▶ Exercise description: Reproduce every line of the listing exactly.

▶ Records supplied:
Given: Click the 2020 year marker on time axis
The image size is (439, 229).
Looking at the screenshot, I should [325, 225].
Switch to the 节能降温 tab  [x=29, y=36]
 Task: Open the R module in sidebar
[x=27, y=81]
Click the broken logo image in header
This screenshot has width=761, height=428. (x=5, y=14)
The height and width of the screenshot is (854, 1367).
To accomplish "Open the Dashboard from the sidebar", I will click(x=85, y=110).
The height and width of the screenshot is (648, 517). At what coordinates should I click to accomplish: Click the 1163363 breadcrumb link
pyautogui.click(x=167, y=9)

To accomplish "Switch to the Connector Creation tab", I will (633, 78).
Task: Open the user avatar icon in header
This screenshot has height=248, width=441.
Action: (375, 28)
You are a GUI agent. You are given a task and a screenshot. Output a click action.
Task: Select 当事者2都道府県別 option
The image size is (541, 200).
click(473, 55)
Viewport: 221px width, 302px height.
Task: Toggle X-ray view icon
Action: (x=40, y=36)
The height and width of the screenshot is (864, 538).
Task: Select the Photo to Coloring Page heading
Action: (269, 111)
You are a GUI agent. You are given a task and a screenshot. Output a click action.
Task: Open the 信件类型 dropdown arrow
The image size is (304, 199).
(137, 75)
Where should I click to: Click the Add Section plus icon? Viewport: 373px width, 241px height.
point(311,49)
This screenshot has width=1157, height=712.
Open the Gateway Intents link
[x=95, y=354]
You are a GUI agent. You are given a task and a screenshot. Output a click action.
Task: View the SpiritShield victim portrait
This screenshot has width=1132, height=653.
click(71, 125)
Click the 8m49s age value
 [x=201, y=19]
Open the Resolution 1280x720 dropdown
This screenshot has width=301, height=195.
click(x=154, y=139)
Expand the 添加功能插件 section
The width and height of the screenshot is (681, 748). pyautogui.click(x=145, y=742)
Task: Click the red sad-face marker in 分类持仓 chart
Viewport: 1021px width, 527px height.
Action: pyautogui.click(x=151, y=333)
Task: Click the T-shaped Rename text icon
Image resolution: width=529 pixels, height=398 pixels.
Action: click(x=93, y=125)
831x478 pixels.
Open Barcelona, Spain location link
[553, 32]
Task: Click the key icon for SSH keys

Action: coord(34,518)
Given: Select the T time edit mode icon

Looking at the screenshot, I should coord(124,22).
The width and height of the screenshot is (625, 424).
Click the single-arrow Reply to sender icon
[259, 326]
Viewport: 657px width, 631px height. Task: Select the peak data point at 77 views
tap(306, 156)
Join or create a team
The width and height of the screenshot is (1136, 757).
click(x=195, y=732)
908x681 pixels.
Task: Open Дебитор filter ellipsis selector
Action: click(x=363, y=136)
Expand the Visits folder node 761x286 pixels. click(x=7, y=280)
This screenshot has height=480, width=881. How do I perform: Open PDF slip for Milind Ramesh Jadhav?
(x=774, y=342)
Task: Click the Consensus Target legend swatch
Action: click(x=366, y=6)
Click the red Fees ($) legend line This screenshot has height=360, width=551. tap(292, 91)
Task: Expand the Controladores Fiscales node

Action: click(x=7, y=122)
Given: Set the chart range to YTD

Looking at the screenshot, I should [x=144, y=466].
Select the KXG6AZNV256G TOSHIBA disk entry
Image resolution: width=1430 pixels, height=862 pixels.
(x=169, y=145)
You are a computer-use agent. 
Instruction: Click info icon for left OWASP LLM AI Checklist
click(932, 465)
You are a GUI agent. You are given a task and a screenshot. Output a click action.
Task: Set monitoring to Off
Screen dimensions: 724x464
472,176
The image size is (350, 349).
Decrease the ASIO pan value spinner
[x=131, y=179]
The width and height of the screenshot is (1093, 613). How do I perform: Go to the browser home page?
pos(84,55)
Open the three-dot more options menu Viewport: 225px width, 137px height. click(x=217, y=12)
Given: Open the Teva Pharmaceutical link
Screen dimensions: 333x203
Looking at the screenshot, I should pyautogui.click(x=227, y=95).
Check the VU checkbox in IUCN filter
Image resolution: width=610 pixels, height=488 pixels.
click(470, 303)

▶ Reply to the task:
Given: Click the 2020 year marker on time axis
The image size is (439, 229).
Looking at the screenshot, I should [325, 225].
Switch to the 节能降温 tab  [x=29, y=36]
 Task: Open the R module in sidebar
[x=27, y=81]
Click the broken logo image in header
This screenshot has width=761, height=428. (x=5, y=14)
The height and width of the screenshot is (854, 1367).
To accomplish "Open the Dashboard from the sidebar", I will click(x=85, y=110).
The height and width of the screenshot is (648, 517). At what coordinates should I click to accomplish: Click the 1163363 breadcrumb link
pyautogui.click(x=167, y=9)

To accomplish "Switch to the Connector Creation tab", I will (633, 78).
Task: Open the user avatar icon in header
This screenshot has height=248, width=441.
Action: (375, 28)
You are a GUI agent. You are given a task and a screenshot. Output a click action.
Task: Select 当事者2都道府県別 option
The image size is (541, 200).
click(473, 55)
Viewport: 221px width, 302px height.
Task: Toggle X-ray view icon
Action: (x=40, y=36)
The height and width of the screenshot is (864, 538).
Task: Select the Photo to Coloring Page heading
Action: (269, 111)
You are a GUI agent. You are given a task and a screenshot. Output a click action.
Task: Open the 信件类型 dropdown arrow
The image size is (304, 199).
(137, 75)
Where should I click to: Click the Add Section plus icon? Viewport: 373px width, 241px height.
point(311,49)
This screenshot has width=1157, height=712.
Open the Gateway Intents link
[x=95, y=354]
You are a GUI agent. You are given a task and a screenshot. Output a click action.
Task: View the SpiritShield victim portrait
This screenshot has width=1132, height=653.
click(71, 125)
Click the 8m49s age value
 [x=201, y=19]
Open the Resolution 1280x720 dropdown
This screenshot has width=301, height=195.
click(x=154, y=139)
Expand the 添加功能插件 section
The width and height of the screenshot is (681, 748). pyautogui.click(x=145, y=742)
Task: Click the red sad-face marker in 分类持仓 chart
Viewport: 1021px width, 527px height.
Action: pyautogui.click(x=151, y=333)
Task: Click the T-shaped Rename text icon
Image resolution: width=529 pixels, height=398 pixels.
Action: click(x=93, y=125)
831x478 pixels.
Open Barcelona, Spain location link
[553, 32]
Task: Click the key icon for SSH keys

Action: coord(34,518)
Given: Select the T time edit mode icon

Looking at the screenshot, I should coord(124,22).
The width and height of the screenshot is (625, 424).
Click the single-arrow Reply to sender icon
[259, 326]
Viewport: 657px width, 631px height. Task: Select the peak data point at 77 views
tap(306, 156)
Join or create a team
The width and height of the screenshot is (1136, 757).
click(x=195, y=732)
908x681 pixels.
Task: Open Дебитор filter ellipsis selector
Action: click(x=363, y=136)
Expand the Visits folder node 761x286 pixels. click(x=7, y=280)
This screenshot has height=480, width=881. How do I perform: Open PDF slip for Milind Ramesh Jadhav?
(x=774, y=342)
Task: Click the Consensus Target legend swatch
Action: click(x=366, y=6)
Click the red Fees ($) legend line This screenshot has height=360, width=551. tap(292, 91)
Task: Expand the Controladores Fiscales node

Action: click(x=7, y=122)
Given: Set the chart range to YTD

Looking at the screenshot, I should [x=144, y=466].
Select the KXG6AZNV256G TOSHIBA disk entry
Image resolution: width=1430 pixels, height=862 pixels.
(x=169, y=145)
You are a computer-use agent. 
Instruction: Click info icon for left OWASP LLM AI Checklist
click(932, 465)
You are a GUI agent. You are given a task and a screenshot. Output a click action.
Task: Set monitoring to Off
Screen dimensions: 724x464
472,176
The image size is (350, 349).
Decrease the ASIO pan value spinner
[x=131, y=179]
The width and height of the screenshot is (1093, 613). How do I perform: Go to the browser home page?
pos(84,55)
Open the three-dot more options menu Viewport: 225px width, 137px height. click(x=217, y=12)
Given: Open the Teva Pharmaceutical link
Screen dimensions: 333x203
Looking at the screenshot, I should pyautogui.click(x=227, y=95).
Check the VU checkbox in IUCN filter
Image resolution: width=610 pixels, height=488 pixels.
click(470, 303)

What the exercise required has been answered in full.